Lubin Jeffrey S, Shah Akash
Department of Emergency Medicine, Penn State Health Milton S. Hershey Medical Center, Hershey, USA.
Department of Public Health Sciences, Penn State College of Medicine, Hershey, USA.
Cureus. 2022 Feb 21;14(2):e22446. doi: 10.7759/cureus.22446. eCollection 2022 Feb.
Transition of care from Emergency Medical Services (EMS) to the Emergency Department (ED) represents an intersection at high risk for error. Minimal research has quantitatively examined data transfer at this point. In Pennsylvania, this handoff consists of a transfer-of-care form (TOC) provided by EMS to ED in addition to a verbal report. A prehospital patient care report (PCR) is later filed by EMS up to 72 hours after concluding care.
To evaluate the congruence between prehospital records provided at handoff and the final PCR found in the patient's medical record. Our hypothesis was that there would be discrepancies between the TOC and final PCR.
A retrospective chart review was conducted comparing the TOC from a single EMS agency to the final PCR found in the electronic medical record. A convenience sample of 200 patients who received advanced life support transport over a one-month period were included. Metrics to assess the discrepancy between the reports included chief complaint, allergies, medications, systolic and diastolic blood pressure (SBP and DBP), pulse, respiratory rate (RR), Glasgow Coma Score (GCS), and prehospital treatment provided.

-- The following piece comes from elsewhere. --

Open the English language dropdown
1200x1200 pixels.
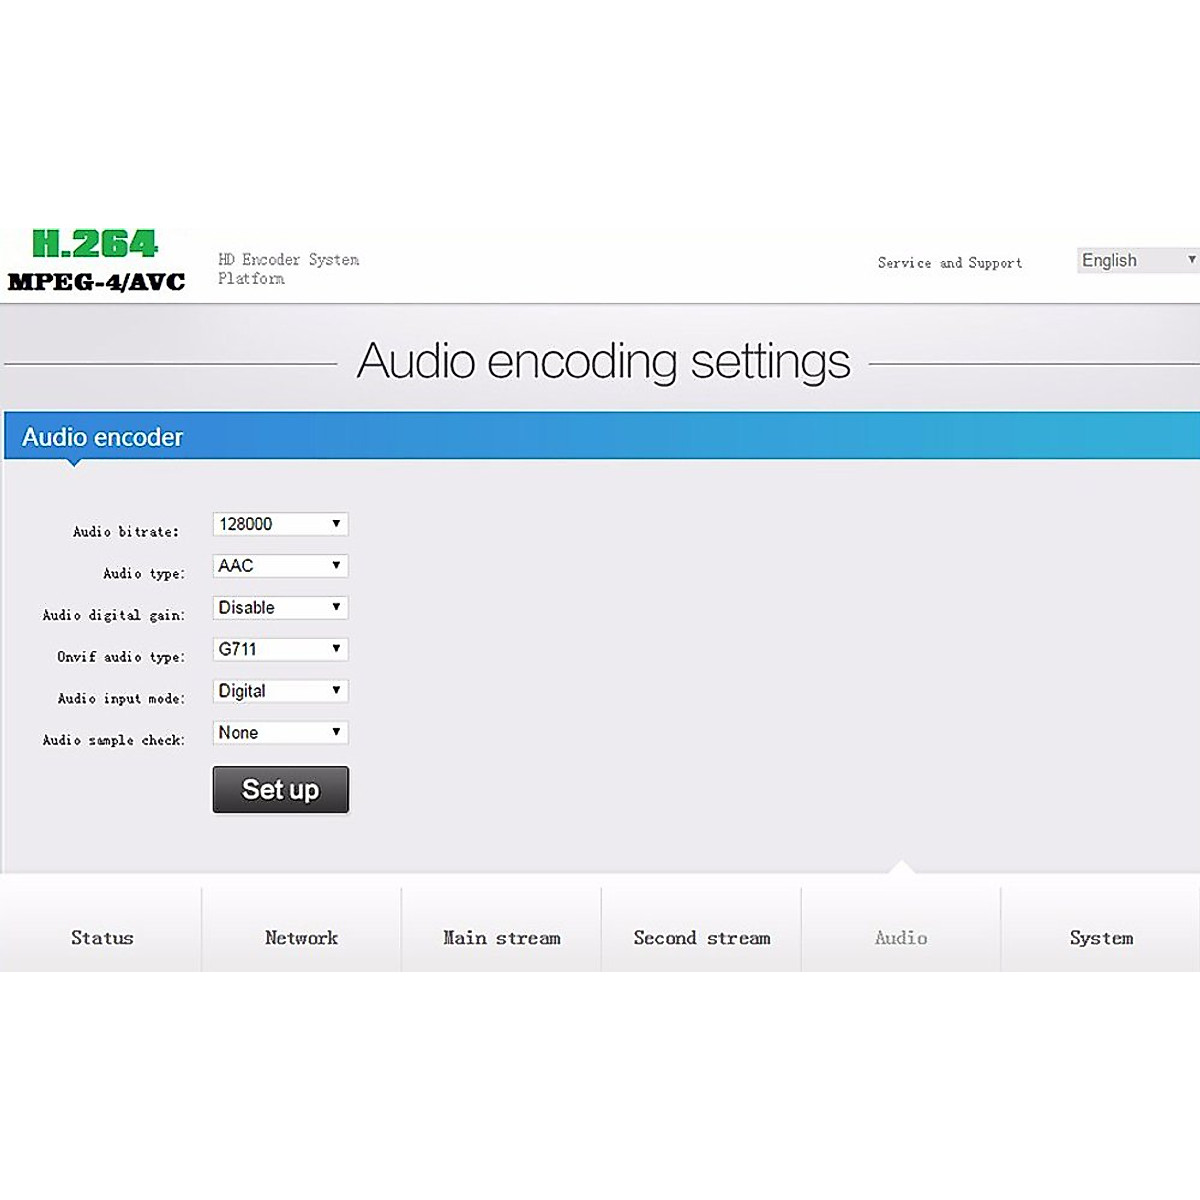[1138, 260]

The level of agreement between the two sources was compared using kappa statistics and concordance correlation coefficients (CCC) with 95% confidence intervals.
Of the 200 encounters that met inclusion criteria, 72% had matching chief complaints between the TOC and PCR. Medications matched in 66% and allergies matched in 82%. Up to three BP, pulse, and RR readings were collected; only 30% of the third BP readings were available from the TOC, while 68% were available from the PCR. Comparing the three SBP values on the TOC to respective counterparts on the PCR showed a substantial correlation (all CCC >0.95). Pulse and DBP values had moderate-to-substantial correlation (CCC: 0.93, 0.94, 0.96 and 0.77, 0.92, 0.94 respectively). RR showed inconsistent correlation (CCC: 0.37, 0.84, 0.94). GCS showed a moderate correlation between the two forms (CCC: 0.81).
There were significant differences between the information transferred to the ED through the TOC compared to what was recorded in the PCR. Further evaluation of the TOC process is needed to improve accuracy.
从紧急医疗服务(EMS)到急诊科(ED)的护理交接是一个高错误风险的交叉点。目前极少有研究对这一环节的数据传递进行定量分析。在宾夕法尼亚州,这种交接除了口头报告外,还包括EMS向ED提供的护理交接表(TOC)。之后,EMS会在护理结束后72小时内提交一份院前患者护理报告(PCR)。
评估交接时提供的院前记录与患者病历中最终的PCR之间的一致性。我们的假设是TOC与最终的PCR之间会存在差异。
进行了一项回顾性图表审查,将单个EMS机构的TOC与电子病历中最终的PCR进行比较。纳入了在一个月内接受高级生命支持转运的200名患者的便利样本。评估报告之间差异的指标包括主诉、过敏史、用药情况、收缩压和舒张压(SBP和DBP)、脉搏、呼吸频率(RR)、格拉斯哥昏迷评分(GCS)以及提供的院前治疗。使用kappa统计量和一致性相关系数(CCC)以及95%置信区间来比较两个来源之间的一致程度。
在符合纳入标准的200次接诊中,72%的患者在TOC和PCR之间的主诉相匹配。用药情况匹配的占66%,过敏史匹配的占82%。收集了多达三次的血压、脉搏和RR读数;TOC中仅30%的第三次血压读数可用,而PCR中为68%。将TOC上的三个SBP值与PCR上的相应值进行比较,显示出高度相关性(所有CCC>0.95)。脉搏和DBP值具有中度到高度相关性(CCC分别为0.93、0.94、0.96和0.77、0.92、0.94)。RR显示出不一致的相关性(CCC为0.37、0.84、0.94)。GCS在两种表格之间显示出中度相关性(CCC为0.81)。
与PCR中记录的信息相比,通过TOC传递到ED的信息存在显著差异。需要对TOC流程进行进一步评估以提高准确性。